His personal journey to truth was profound, but his comments on Islam were perhaps even more insightful.

“Daesh is the purest form of Islam,” he said, using the Arabic term for ISIS. “That is the real Islam. Many Muslims do not want people to believe this, but it is true.”

As he predicted, other Muslims I spoke with insisted ISIS is perverting their faith.

“Daesh is not Islam,” one man told me passionately. But he also insisted that Shiites are not Muslims, either.

Americans frequently debate whether Islamic radicals are perverting their faith or simply acting on it. Muslims in the Middle East are having that debate, too.

6. Jordan’s King Abdullah is the kind of leader America wishes was on the throne of every Middle East nation

From what I saw, a strong chief executive is essential to maintaining stability in Middle Eastern culture, otherwise tribal differences would dominate the public debate, rather than partisan or ideological disagreements.

Jordan has a lot of room for growth when it comes to civil liberties, but King Abdullah’s steady leadership, pro-western views and focus on economic growth make him the kind of constitutional monarch the U.S. government undoubtedly wishes was at the helm of other nations in the region.

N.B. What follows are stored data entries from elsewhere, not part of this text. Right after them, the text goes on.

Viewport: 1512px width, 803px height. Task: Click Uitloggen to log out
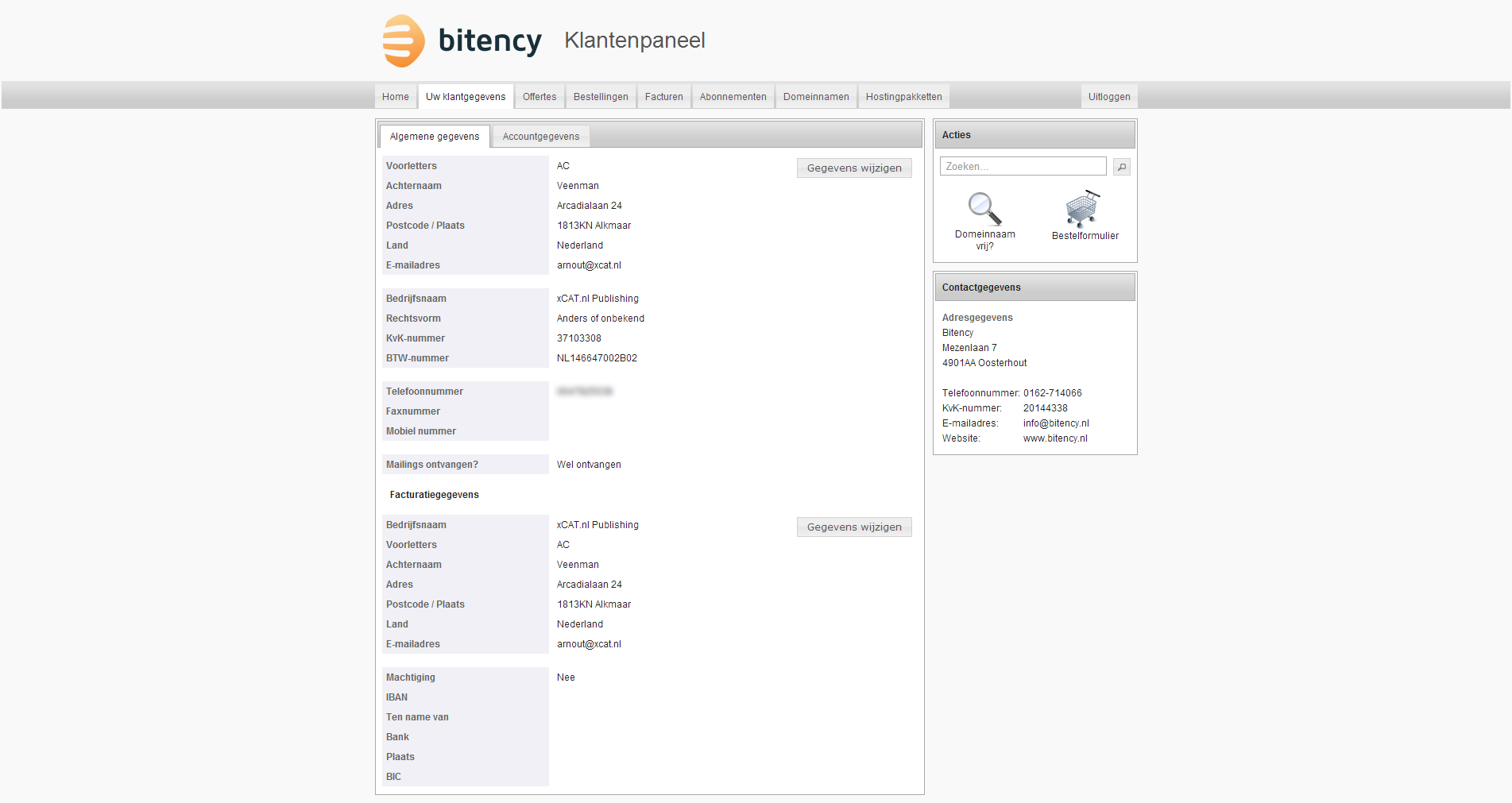(1108, 97)
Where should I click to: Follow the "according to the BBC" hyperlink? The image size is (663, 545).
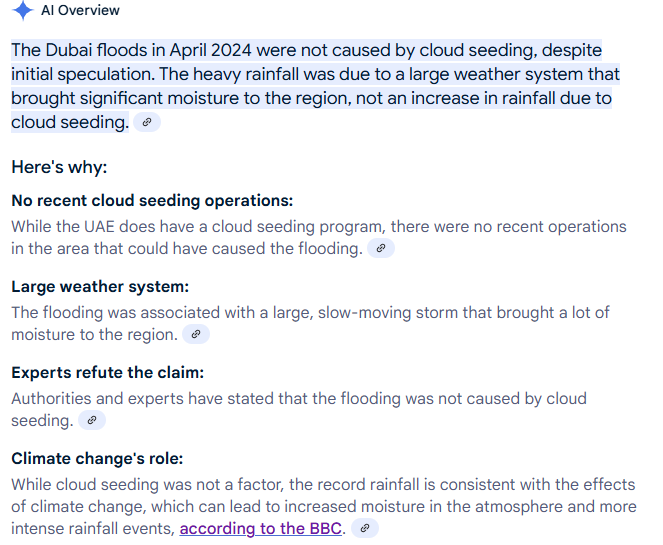click(x=262, y=528)

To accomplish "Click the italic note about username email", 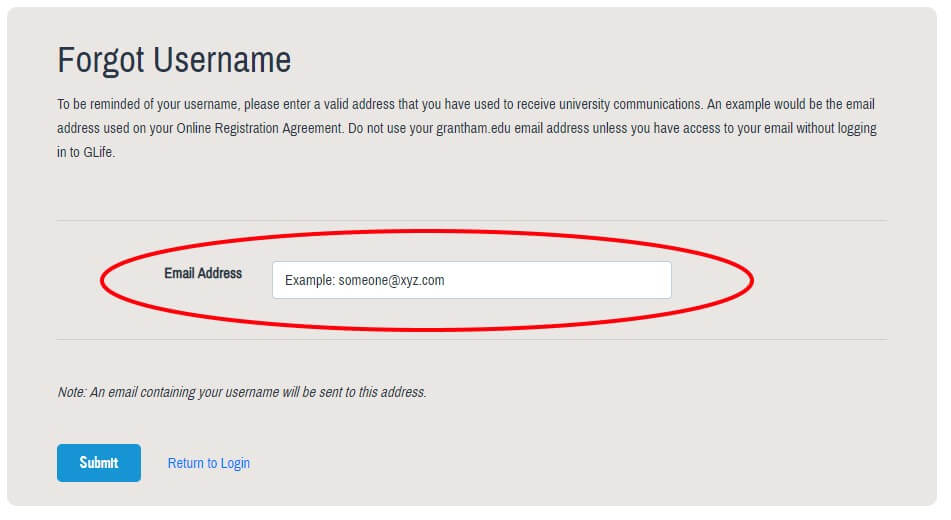I will [x=242, y=392].
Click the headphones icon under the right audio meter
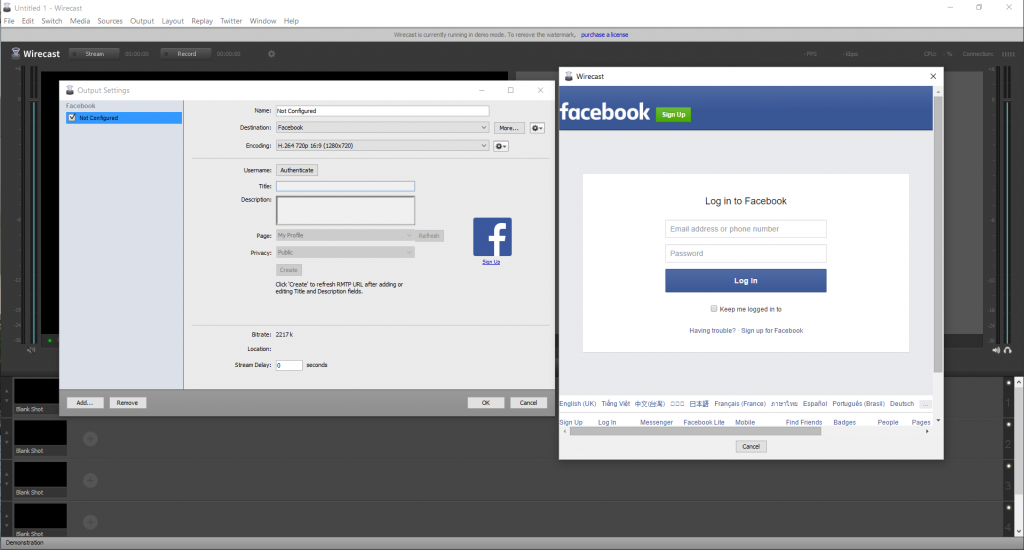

7. You can’t throw a stone in the Middle East without hitting a historic site

https://youtu.be/-7sQQg7MFNw
(Video above: Petra in Indiana Jones)

I still get goosebumps when I go into the U.S. Capitol, White House or other historic landmark in the United States. But it’s hard to compete with wading into the same water where John the Baptist baptized Jesus, or walking around the ruins of the site where King David sent Bathsheba’s husband, Uriah, to be killed. Other Biblical figures, including Moses and Jacob, lived at least part of their lives in the area that is now Jordan.

Jordan is also home to Petra, one of the Seven Wonders of the World. It was made famous in pop culture as the location where Indiana Jones found the Holy Grail in Indiana Jones and the Last Crusade.

This makes ISIS’ “war on history” even more concerning. Dozens of irreplaceable cultural and religious treasures have been lost forever because the warped ideology of the terrorist group and its predecessors demands they be destroyed.